» Extracted records:
========

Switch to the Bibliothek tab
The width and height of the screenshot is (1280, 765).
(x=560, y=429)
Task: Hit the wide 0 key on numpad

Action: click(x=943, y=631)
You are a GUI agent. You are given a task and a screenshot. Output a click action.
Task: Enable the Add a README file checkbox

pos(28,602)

========

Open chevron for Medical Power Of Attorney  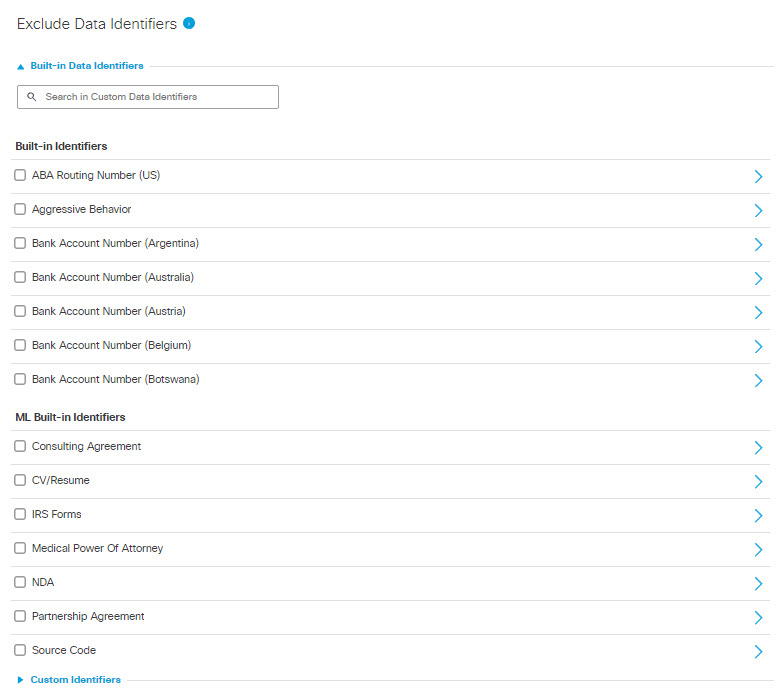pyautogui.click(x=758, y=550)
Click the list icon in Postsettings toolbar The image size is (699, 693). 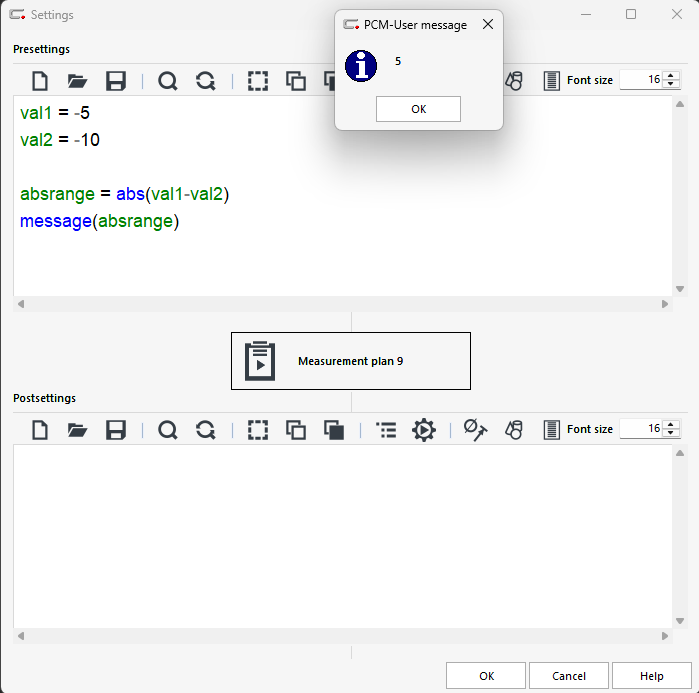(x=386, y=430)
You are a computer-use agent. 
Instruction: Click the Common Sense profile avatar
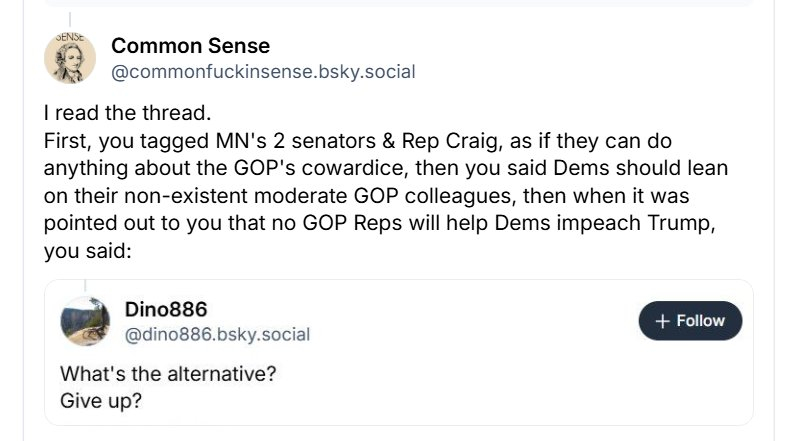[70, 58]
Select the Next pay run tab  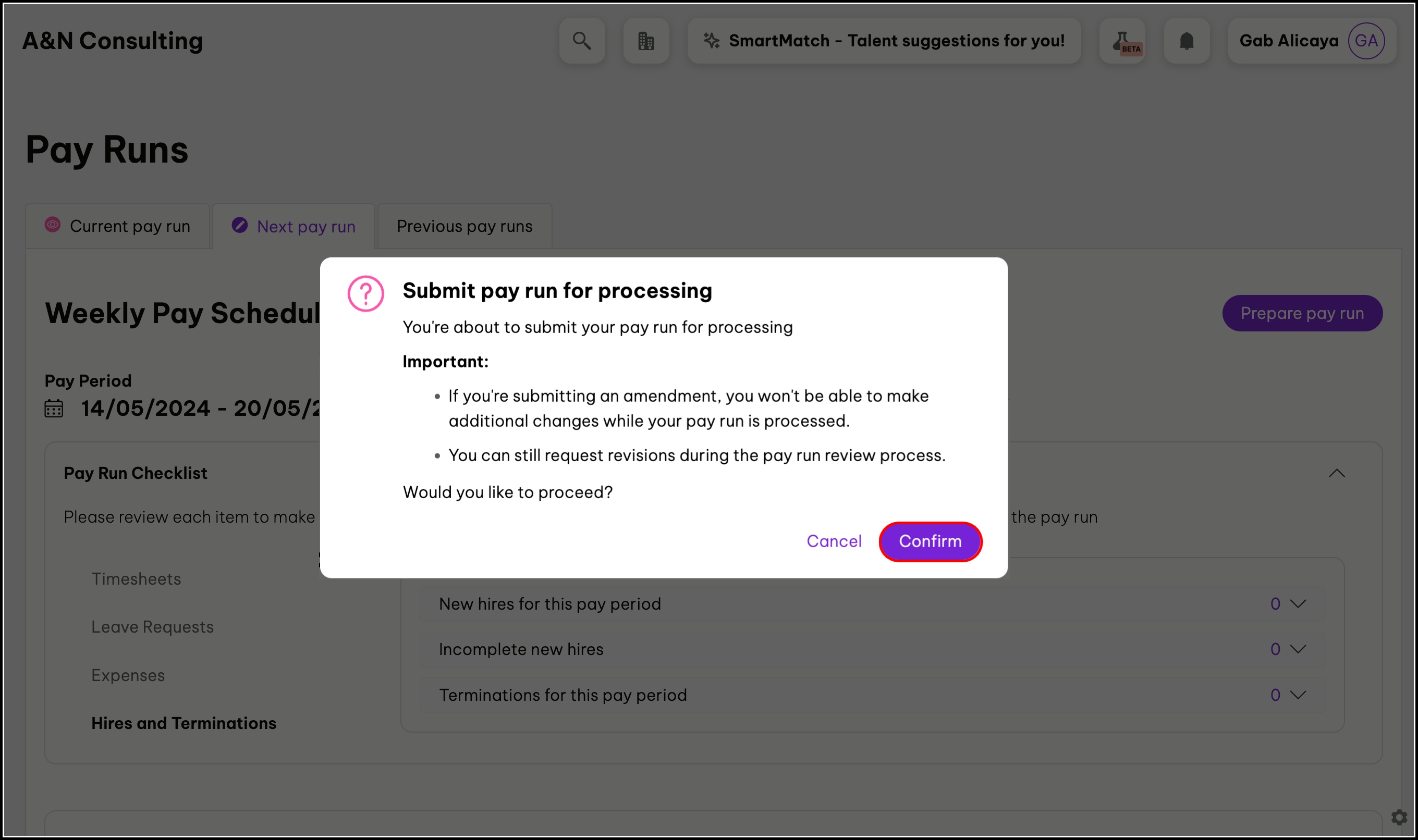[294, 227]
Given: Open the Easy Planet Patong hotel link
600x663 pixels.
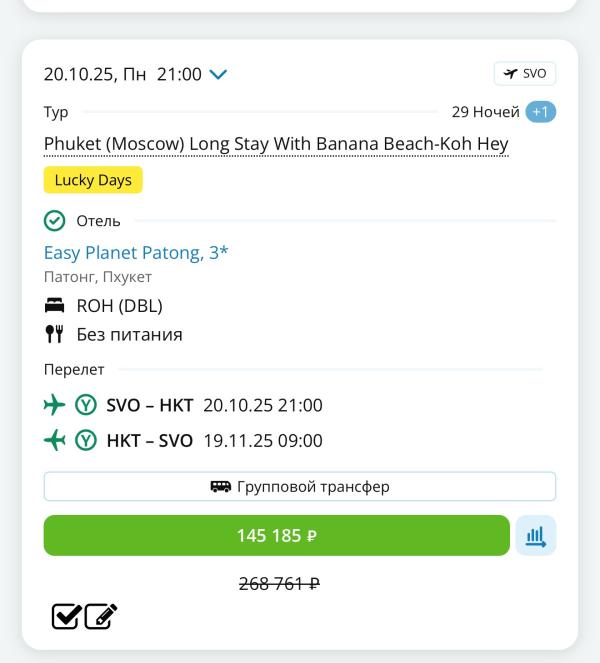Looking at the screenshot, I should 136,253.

========

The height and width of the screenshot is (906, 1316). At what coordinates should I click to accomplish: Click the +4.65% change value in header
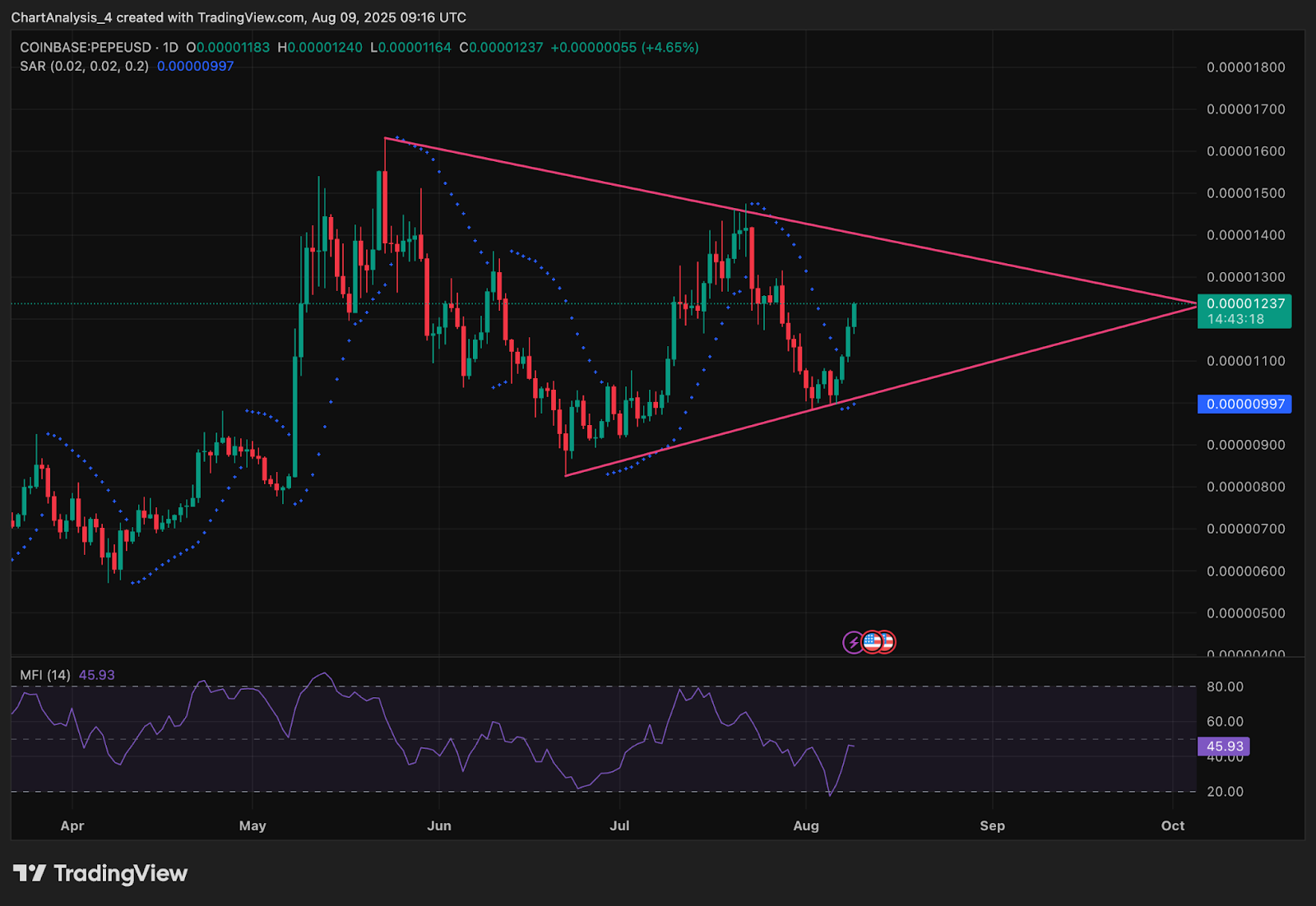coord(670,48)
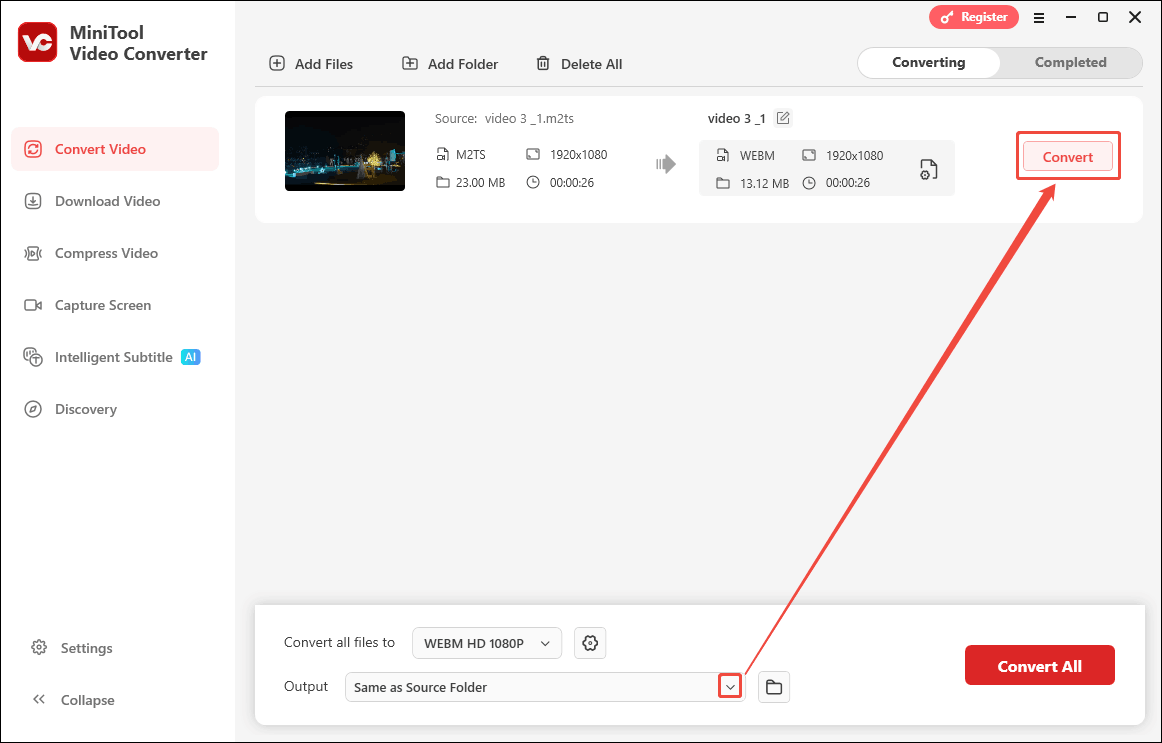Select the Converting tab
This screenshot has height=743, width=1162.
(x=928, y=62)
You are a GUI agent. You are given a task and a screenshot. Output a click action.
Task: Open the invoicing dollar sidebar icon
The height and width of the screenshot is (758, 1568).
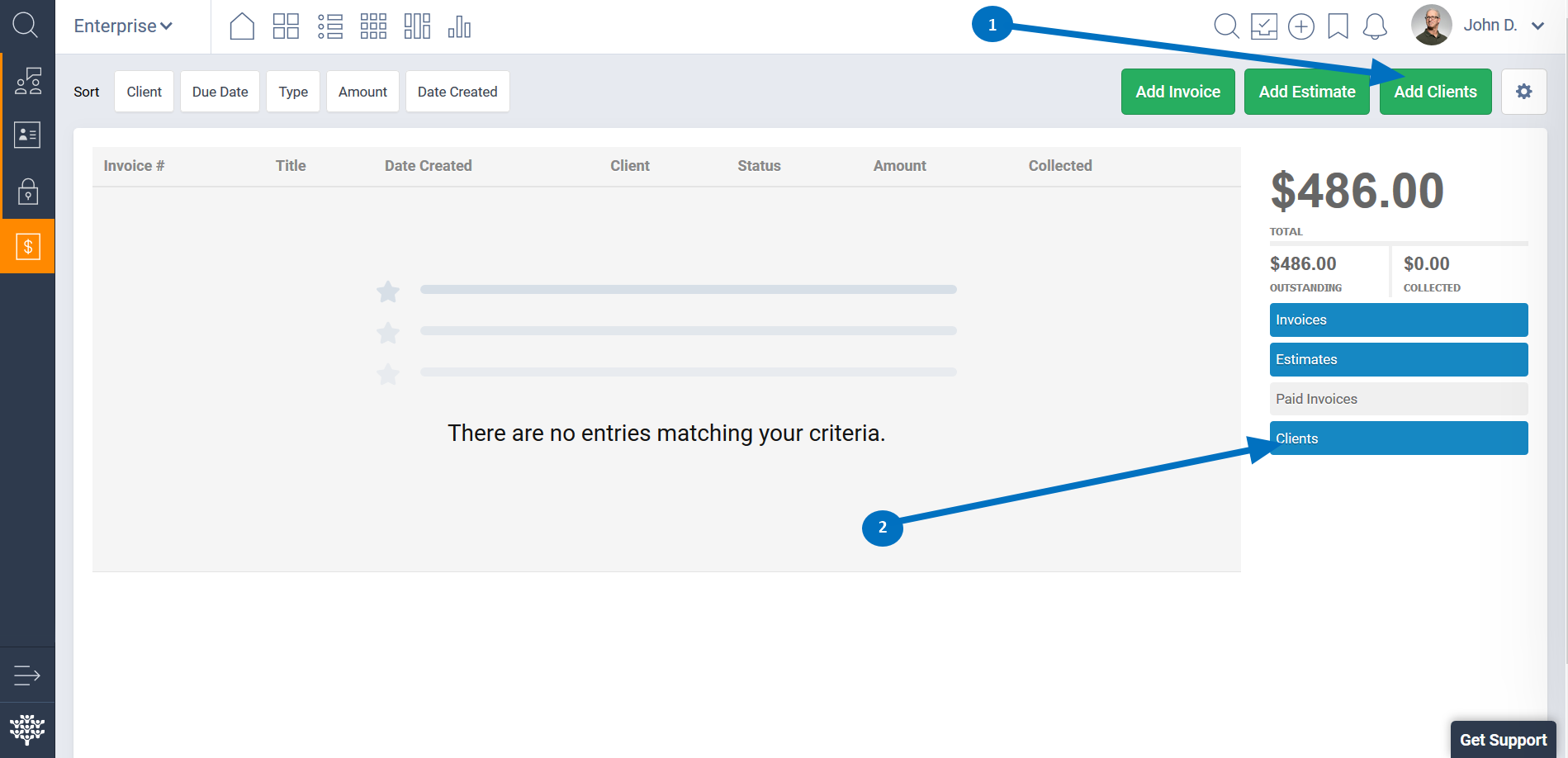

========

» What to work on: Using the data above, extract exactly the lines from the one that holds "Task: Open the invoicing dollar sidebar icon" to the one that holds "The height and width of the screenshot is (758, 1568).", both ends included, and no others.

» Exercise solution:
Task: Open the invoicing dollar sidebar icon
The height and width of the screenshot is (758, 1568).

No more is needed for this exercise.